*Task objective:* Please repeat the listing below unchanged except for one swap: replace every "Instruction" with "Goal".

--- START Records shown ---

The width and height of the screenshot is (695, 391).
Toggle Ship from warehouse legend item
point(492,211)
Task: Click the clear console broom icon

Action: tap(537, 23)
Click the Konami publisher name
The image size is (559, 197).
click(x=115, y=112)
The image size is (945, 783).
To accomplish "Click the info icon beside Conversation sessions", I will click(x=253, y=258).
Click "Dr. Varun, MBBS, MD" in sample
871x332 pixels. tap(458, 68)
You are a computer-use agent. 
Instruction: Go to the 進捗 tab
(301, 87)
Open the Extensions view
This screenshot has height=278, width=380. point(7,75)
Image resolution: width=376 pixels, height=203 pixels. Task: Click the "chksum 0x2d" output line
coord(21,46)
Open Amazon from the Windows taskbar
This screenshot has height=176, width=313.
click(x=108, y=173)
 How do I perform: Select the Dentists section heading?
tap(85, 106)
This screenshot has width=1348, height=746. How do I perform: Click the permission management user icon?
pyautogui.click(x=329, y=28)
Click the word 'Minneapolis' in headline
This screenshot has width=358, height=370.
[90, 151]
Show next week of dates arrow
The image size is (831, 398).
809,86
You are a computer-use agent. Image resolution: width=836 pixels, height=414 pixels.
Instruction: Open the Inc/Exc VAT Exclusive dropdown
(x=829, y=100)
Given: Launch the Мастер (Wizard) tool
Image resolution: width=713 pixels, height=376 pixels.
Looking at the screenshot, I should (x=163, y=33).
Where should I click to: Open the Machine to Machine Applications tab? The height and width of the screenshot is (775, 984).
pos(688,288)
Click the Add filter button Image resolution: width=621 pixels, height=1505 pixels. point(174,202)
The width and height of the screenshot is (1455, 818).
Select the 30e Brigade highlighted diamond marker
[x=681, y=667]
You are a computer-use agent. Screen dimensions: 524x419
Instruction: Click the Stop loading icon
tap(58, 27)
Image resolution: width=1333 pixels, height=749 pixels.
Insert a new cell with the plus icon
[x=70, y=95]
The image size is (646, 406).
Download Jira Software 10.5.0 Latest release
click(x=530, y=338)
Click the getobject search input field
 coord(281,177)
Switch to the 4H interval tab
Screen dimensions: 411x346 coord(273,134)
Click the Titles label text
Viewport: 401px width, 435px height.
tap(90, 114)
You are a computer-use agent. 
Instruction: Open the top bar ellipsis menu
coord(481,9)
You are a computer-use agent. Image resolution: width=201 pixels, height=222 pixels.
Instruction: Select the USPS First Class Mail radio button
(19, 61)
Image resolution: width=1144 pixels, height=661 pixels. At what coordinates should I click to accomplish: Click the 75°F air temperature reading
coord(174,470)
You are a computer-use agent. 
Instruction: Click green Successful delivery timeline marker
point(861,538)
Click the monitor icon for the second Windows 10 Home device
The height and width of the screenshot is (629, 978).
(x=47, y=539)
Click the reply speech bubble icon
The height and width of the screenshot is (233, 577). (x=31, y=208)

--- END Records shown ---

*Output for this task:*
The width and height of the screenshot is (695, 391).
Toggle Ship from warehouse legend item
point(492,211)
Task: Click the clear console broom icon

Action: tap(537, 23)
Click the Konami publisher name
The image size is (559, 197).
click(x=115, y=112)
The image size is (945, 783).
To accomplish "Click the info icon beside Conversation sessions", I will click(x=253, y=258).
Click "Dr. Varun, MBBS, MD" in sample
871x332 pixels. tap(458, 68)
You are a computer-use agent. 
Goal: Go to the 進捗 tab
(301, 87)
Open the Extensions view
This screenshot has height=278, width=380. point(7,75)
Image resolution: width=376 pixels, height=203 pixels. Task: Click the "chksum 0x2d" output line
coord(21,46)
Open Amazon from the Windows taskbar
This screenshot has height=176, width=313.
click(x=108, y=173)
 How do I perform: Select the Dentists section heading?
tap(85, 106)
This screenshot has width=1348, height=746. How do I perform: Click the permission management user icon?
pyautogui.click(x=329, y=28)
Click the word 'Minneapolis' in headline
This screenshot has width=358, height=370.
[90, 151]
Show next week of dates arrow
The image size is (831, 398).
809,86
You are a computer-use agent. Image resolution: width=836 pixels, height=414 pixels.
Goal: Open the Inc/Exc VAT Exclusive dropdown
(x=829, y=100)
Given: Launch the Мастер (Wizard) tool
Image resolution: width=713 pixels, height=376 pixels.
Looking at the screenshot, I should (x=163, y=33).
Where should I click to: Open the Machine to Machine Applications tab? The height and width of the screenshot is (775, 984).
pos(688,288)
Click the Add filter button Image resolution: width=621 pixels, height=1505 pixels. point(174,202)
The width and height of the screenshot is (1455, 818).
Select the 30e Brigade highlighted diamond marker
[x=681, y=667]
You are a computer-use agent. Screen dimensions: 524x419
Goal: Click the Stop loading icon
tap(58, 27)
Image resolution: width=1333 pixels, height=749 pixels.
Insert a new cell with the plus icon
[x=70, y=95]
The image size is (646, 406).
Download Jira Software 10.5.0 Latest release
click(x=530, y=338)
Click the getobject search input field
 coord(281,177)
Switch to the 4H interval tab
Screen dimensions: 411x346 coord(273,134)
Click the Titles label text
Viewport: 401px width, 435px height.
tap(90, 114)
You are a computer-use agent. 
Goal: Open the top bar ellipsis menu
coord(481,9)
You are a computer-use agent. Image resolution: width=201 pixels, height=222 pixels.
Goal: Select the USPS First Class Mail radio button
(19, 61)
Image resolution: width=1144 pixels, height=661 pixels. At what coordinates should I click to accomplish: Click the 75°F air temperature reading
coord(174,470)
You are a computer-use agent. 
Goal: Click green Successful delivery timeline marker
point(861,538)
Click the monitor icon for the second Windows 10 Home device
The height and width of the screenshot is (629, 978).
(x=47, y=539)
Click the reply speech bubble icon
The height and width of the screenshot is (233, 577). (x=31, y=208)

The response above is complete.